La dépénalisation des délits de presse a été remise en question dans la loi du 13 mai 2015.
Comme je n’ai cessé de faire des recherches dans le domaine des médias, j’ai réalisé de nombreuses études et publiées quelques ouvrages qu’on peut consulter dans les bibliothèques du Burundi et même dans certaines bibliothèques de grandes renommées comme le Congress librairy.
J’ai été sollicité par la suite par certaines universités pour que j’enseigne dans certaines facultés le droit et les médias. C’est le cas de l’Université du Burundi, dans le tout nouveau département de journalisme et à l’Isco (Institut supérieur du commerce), dans la section de bibliothéconomie. J’enseigne également à l’université du Lac Tanganyika et je fais partie du pool des formateurs de la Maison de la presse.
L.R : En dépit de votre âge, apparemment vous n’avez pas encore pris votre retraite ?
G.N. : Comme je vous l’ai dit, j’ai pris ma retraite à la Fonction publique en 2001 mais je reste actif puisque je plaide pour certains dossiers en tant qu’avocat et j’enseigne ici et là. Pour le moment, je suis en train de rédiger un livre dont le titre est : « La législation de la presse face aux défis de la cybercriminalité ». Si je parviens à trouver des sponsors, l’ouvrage pourra sortir dans les mois qui viennent.
L.R :A voir votre emploi du temps apparemment chargé, est-ce que vous avez du temps pour les loisirs?
G.N. : Absolument. J’ai toujours été un grand lecteur et je le demeure.

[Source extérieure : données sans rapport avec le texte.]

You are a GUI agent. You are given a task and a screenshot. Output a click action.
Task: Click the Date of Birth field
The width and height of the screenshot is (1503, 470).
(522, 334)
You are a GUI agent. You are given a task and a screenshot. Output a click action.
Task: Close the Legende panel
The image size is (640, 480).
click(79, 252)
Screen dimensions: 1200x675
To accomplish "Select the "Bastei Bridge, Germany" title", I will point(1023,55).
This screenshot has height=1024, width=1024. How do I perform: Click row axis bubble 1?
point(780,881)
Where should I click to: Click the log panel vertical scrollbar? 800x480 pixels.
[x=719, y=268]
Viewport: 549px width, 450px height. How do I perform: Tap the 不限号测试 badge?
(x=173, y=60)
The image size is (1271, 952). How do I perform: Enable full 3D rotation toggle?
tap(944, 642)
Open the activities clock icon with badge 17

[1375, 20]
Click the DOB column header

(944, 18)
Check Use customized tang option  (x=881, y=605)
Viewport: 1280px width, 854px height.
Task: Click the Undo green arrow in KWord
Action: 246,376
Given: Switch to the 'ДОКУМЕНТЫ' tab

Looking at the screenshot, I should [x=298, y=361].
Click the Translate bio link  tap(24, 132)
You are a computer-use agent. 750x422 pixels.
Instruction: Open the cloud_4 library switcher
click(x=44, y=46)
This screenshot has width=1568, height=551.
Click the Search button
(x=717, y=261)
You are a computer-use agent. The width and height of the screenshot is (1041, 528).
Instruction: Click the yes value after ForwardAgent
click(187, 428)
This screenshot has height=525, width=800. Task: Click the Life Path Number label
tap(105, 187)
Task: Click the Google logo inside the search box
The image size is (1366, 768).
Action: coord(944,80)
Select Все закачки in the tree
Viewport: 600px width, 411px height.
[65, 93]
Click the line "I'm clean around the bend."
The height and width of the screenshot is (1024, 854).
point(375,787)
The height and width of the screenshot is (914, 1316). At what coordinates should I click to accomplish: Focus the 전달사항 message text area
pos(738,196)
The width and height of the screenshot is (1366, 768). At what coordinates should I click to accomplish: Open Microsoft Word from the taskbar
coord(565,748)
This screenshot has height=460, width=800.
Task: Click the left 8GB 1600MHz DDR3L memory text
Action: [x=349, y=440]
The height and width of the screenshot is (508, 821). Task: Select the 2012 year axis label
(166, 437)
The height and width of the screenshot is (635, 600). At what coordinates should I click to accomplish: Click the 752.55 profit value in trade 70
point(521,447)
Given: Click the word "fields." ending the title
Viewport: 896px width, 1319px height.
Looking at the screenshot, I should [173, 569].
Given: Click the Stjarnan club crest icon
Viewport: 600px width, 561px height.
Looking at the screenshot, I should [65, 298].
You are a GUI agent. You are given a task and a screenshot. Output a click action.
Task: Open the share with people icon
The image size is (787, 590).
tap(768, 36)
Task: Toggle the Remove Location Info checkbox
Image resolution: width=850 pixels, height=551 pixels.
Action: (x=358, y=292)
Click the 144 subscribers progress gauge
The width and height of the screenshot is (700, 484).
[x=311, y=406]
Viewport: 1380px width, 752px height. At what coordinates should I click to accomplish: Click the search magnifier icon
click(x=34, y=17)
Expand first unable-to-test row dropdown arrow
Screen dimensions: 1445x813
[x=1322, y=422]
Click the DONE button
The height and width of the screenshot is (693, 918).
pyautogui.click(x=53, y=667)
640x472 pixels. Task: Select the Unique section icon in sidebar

J’éprouve un réel plaisir à lire tout ce que je trouve : les journaux et les magazines, les romans classiques et les romans policiers, les bandes dessinées comme Tintin, Lucky Luke, Astérix, etc. Je suis également un grand mélomane, j’adore écouter de la musique aussi bien burundaise qu’étrangère.
L.R : Le monde évolue, les technologies de l’information aussi, qu’en dites-vous ?
G.N. : Les journalistes doivent s’adapter et suivre au jour le jour l’évolution de ces nouvelles technologies au risque d’être dépassés.
L.R : Quels conseils donnez-vous à l’endroit des jeunes journalistes et leursainés ?
G.N. : J’ai constaté chez certains étudiants en Journalisme un manque total de curiosité. Certains n’écoutent jamais les radios et ne lisent jamais un journal. Ils se contentent de prendre des notes pendant les cours pour réussir les examens. Or, la principale qualité d’un journaliste est la curiosité intellectuelle. Je leur conseillerais de s’instruire à tous les instancts en s’informant pour pouvoir informer les autres. La deuxième observation est la faiblesse du niveau de la langue particulièrement le français qui, qu’on le veuille ou pas, occupe une place importante dans l’administration et dans la communication au Burundi. Le seul moyen de pallier cette lacune est la lecture.